Data items
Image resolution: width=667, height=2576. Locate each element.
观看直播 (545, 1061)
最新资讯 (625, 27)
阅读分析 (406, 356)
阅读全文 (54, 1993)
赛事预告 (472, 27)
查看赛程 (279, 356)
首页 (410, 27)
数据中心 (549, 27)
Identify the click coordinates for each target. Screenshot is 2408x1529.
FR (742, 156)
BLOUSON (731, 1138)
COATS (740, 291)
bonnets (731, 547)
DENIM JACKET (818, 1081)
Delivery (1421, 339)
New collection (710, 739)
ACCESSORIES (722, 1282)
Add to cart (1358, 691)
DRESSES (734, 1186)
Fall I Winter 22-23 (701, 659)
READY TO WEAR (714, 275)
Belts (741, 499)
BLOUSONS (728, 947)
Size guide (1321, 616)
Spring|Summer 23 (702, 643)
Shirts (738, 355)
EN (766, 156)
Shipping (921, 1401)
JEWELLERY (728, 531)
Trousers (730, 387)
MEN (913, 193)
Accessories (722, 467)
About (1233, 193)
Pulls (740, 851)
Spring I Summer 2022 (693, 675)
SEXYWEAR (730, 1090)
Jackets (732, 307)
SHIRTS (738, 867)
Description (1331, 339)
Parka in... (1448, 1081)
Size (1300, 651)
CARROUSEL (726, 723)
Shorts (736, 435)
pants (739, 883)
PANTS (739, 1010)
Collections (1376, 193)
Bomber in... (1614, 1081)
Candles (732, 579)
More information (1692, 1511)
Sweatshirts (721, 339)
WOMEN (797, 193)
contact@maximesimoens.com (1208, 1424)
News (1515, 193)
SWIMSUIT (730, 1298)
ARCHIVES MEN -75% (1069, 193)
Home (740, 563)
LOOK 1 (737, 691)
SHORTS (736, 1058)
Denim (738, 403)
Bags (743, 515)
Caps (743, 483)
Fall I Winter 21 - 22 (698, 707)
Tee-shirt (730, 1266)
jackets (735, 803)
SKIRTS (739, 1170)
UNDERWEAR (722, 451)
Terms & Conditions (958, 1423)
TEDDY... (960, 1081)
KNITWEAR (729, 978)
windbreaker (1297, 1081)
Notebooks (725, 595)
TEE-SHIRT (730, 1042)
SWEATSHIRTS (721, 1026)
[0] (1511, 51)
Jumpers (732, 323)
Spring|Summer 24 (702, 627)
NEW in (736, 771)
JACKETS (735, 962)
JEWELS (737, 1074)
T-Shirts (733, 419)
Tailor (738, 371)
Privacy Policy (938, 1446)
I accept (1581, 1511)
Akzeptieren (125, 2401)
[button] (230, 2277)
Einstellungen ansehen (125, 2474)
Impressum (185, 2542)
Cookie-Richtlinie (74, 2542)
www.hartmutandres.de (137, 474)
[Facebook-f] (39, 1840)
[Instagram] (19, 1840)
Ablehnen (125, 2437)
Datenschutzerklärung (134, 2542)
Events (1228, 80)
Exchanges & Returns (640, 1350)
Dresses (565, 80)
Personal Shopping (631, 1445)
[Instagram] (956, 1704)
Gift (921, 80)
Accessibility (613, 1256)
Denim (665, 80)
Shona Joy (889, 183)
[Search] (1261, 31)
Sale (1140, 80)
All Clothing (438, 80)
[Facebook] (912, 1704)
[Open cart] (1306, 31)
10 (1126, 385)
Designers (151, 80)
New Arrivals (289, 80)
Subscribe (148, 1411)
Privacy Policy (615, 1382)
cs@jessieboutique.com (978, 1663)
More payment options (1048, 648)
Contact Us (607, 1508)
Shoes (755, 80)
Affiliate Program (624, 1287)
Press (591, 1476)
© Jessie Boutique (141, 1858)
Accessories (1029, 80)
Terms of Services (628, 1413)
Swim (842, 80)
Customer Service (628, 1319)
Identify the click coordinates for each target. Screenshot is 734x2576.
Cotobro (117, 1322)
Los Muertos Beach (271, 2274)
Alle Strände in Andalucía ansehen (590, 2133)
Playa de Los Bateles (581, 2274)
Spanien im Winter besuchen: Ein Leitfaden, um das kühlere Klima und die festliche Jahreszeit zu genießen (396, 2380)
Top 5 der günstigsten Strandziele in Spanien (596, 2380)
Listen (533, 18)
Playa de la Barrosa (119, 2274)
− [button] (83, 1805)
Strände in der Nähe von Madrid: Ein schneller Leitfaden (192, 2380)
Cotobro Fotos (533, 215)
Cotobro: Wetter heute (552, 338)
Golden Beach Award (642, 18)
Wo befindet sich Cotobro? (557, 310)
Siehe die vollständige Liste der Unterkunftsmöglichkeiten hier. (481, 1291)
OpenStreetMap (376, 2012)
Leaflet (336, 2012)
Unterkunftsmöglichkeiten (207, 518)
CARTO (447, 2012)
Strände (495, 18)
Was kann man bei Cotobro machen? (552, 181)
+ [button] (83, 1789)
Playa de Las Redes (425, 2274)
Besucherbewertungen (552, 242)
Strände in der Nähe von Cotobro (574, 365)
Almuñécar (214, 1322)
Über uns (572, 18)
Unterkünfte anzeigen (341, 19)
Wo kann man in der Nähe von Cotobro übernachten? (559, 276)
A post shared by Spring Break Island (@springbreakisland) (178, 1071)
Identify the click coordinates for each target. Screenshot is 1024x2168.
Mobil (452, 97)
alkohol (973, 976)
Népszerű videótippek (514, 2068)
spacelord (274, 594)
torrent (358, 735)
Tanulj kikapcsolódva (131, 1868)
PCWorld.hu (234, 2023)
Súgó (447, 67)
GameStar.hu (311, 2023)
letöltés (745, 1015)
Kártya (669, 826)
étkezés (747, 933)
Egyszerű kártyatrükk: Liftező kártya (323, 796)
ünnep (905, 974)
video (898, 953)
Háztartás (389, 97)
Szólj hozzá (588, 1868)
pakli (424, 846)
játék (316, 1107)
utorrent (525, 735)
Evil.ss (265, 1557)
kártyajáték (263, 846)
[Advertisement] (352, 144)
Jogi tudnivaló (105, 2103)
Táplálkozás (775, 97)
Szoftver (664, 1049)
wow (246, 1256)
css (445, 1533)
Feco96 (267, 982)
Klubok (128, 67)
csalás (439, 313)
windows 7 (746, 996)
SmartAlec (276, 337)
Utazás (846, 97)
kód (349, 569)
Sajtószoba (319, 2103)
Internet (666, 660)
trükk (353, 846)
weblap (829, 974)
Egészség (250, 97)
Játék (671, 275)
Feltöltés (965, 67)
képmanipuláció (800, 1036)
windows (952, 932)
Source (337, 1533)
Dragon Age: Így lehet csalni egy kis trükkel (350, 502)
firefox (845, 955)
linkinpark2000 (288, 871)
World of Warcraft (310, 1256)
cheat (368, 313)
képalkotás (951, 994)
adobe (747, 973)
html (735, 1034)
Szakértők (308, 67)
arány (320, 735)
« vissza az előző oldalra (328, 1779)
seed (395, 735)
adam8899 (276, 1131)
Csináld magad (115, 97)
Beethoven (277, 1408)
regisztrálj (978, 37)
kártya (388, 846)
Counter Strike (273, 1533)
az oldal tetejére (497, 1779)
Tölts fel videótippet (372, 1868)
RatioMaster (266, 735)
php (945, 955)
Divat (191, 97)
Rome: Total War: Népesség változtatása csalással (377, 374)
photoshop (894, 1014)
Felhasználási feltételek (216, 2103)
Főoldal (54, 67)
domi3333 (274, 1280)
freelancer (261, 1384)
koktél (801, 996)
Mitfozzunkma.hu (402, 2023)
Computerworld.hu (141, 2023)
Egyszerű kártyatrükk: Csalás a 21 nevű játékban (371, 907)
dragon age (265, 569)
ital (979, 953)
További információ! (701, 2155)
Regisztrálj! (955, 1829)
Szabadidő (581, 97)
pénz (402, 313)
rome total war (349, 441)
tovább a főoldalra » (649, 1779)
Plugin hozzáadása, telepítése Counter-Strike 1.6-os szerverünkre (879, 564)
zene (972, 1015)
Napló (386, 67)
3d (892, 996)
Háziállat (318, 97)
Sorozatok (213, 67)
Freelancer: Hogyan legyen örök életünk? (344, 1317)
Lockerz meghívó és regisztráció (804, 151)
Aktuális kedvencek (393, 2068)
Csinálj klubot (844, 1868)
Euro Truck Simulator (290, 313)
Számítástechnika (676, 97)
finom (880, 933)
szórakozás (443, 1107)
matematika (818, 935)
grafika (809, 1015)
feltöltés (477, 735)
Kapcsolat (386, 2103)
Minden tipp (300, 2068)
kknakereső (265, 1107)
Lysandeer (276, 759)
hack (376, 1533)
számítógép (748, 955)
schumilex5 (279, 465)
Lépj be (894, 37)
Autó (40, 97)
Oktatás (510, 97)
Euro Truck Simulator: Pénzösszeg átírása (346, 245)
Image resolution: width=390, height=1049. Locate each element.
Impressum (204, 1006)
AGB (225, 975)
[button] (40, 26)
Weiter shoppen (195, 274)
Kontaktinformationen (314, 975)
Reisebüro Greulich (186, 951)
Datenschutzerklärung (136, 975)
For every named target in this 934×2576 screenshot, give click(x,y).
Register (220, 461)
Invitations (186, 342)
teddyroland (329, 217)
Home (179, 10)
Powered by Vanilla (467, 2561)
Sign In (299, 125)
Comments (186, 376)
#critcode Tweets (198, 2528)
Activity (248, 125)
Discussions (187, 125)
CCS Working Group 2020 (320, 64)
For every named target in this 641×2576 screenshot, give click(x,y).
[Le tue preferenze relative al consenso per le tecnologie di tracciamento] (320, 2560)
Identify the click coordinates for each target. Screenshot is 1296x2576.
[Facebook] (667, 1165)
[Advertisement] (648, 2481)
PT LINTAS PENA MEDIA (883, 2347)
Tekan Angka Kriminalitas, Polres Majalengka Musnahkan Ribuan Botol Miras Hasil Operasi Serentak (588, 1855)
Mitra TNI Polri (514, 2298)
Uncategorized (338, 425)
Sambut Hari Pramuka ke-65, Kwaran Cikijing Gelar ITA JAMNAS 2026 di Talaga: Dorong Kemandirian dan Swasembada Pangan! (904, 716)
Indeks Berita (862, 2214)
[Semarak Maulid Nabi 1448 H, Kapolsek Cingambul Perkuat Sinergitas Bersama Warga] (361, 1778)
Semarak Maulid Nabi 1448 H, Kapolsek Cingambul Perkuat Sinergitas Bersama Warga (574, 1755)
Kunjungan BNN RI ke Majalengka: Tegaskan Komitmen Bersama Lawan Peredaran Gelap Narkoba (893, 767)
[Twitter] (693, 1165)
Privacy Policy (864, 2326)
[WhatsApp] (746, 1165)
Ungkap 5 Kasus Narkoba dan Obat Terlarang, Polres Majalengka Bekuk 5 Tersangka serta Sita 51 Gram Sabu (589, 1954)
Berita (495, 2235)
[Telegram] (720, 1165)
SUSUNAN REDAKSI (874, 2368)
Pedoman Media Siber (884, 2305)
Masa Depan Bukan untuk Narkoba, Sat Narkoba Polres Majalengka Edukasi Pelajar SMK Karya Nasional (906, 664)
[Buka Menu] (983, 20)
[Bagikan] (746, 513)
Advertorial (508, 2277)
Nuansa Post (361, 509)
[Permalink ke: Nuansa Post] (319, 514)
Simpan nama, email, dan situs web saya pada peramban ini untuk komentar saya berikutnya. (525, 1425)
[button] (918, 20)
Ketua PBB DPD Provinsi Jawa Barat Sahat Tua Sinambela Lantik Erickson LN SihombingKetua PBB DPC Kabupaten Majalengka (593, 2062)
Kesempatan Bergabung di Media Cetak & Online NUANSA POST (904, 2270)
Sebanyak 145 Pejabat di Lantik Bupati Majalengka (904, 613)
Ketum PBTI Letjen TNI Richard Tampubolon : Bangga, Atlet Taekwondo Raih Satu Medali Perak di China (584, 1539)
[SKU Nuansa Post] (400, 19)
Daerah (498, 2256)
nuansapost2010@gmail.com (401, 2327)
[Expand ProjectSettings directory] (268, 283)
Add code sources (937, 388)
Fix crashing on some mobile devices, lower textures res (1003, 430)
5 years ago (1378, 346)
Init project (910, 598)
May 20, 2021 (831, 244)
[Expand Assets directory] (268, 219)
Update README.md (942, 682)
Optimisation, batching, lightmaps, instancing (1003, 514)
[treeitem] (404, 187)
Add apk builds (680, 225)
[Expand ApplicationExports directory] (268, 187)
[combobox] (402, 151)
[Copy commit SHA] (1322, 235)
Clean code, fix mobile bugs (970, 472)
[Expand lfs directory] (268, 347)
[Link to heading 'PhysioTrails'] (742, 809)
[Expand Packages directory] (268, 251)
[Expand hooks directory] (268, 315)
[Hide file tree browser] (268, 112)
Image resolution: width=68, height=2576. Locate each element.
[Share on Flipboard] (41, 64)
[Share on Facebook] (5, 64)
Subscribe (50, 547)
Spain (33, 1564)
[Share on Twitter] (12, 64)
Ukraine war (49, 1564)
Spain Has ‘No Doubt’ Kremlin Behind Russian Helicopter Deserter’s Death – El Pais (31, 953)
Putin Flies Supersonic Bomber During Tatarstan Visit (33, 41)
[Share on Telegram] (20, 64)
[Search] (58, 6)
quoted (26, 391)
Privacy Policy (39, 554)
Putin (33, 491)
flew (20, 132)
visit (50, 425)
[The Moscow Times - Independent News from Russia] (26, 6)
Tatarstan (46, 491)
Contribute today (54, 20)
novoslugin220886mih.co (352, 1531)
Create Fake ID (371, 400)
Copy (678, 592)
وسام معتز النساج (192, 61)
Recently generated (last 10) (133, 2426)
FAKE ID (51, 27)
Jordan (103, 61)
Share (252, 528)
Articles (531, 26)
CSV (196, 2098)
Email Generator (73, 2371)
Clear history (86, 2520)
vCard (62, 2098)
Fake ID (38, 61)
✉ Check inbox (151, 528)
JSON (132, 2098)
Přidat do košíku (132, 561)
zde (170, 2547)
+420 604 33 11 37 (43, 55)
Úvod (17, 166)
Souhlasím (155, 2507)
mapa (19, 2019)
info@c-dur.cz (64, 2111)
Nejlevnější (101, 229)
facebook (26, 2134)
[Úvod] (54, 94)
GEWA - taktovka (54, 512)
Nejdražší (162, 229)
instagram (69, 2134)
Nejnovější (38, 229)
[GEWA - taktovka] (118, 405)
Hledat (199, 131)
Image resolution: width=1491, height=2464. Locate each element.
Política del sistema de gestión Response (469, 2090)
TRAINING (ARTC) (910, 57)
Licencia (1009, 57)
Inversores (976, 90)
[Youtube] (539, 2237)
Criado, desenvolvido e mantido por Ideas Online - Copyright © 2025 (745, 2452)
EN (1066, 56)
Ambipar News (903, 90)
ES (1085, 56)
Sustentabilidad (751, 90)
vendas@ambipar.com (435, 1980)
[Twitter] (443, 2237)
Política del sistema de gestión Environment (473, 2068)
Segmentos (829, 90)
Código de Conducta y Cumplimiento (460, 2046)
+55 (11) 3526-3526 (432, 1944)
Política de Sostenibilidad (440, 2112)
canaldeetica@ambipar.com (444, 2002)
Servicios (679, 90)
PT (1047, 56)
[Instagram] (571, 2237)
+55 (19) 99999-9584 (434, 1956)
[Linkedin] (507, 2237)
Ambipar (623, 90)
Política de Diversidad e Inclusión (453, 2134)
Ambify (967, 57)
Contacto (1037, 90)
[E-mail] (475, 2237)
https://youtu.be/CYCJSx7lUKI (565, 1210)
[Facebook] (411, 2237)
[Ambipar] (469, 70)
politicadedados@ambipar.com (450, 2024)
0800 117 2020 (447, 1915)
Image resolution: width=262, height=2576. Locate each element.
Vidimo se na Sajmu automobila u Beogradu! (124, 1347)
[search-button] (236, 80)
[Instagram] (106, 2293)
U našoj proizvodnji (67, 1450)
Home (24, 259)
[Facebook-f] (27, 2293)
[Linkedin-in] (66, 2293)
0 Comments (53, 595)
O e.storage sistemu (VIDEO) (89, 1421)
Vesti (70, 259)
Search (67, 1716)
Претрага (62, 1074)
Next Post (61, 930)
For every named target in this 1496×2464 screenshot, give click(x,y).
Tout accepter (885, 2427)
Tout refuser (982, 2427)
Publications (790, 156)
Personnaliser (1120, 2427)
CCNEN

■ Task brief:
Output the lines above exactly, but only those between the line holding "SWIMSUIT (730, 1298)" and the line holding "[0] (1511, 51)", inclusive.

■ Solution to this exercise:
SWIMSUIT (730, 1298)
ARCHIVES MEN -75% (1069, 193)
Home (740, 563)
LOOK 1 (737, 691)
SHORTS (736, 1058)
Denim (738, 403)
Bags (743, 515)
Caps (743, 483)
Fall I Winter 21 - 22 (698, 707)
Tee-shirt (730, 1266)
jackets (735, 803)
SKIRTS (739, 1170)
UNDERWEAR (722, 451)
Terms & Conditions (958, 1423)
TEDDY... (960, 1081)
KNITWEAR (729, 978)
windbreaker (1297, 1081)
Notebooks (725, 595)
TEE-SHIRT (730, 1042)
SWEATSHIRTS (721, 1026)
[0] (1511, 51)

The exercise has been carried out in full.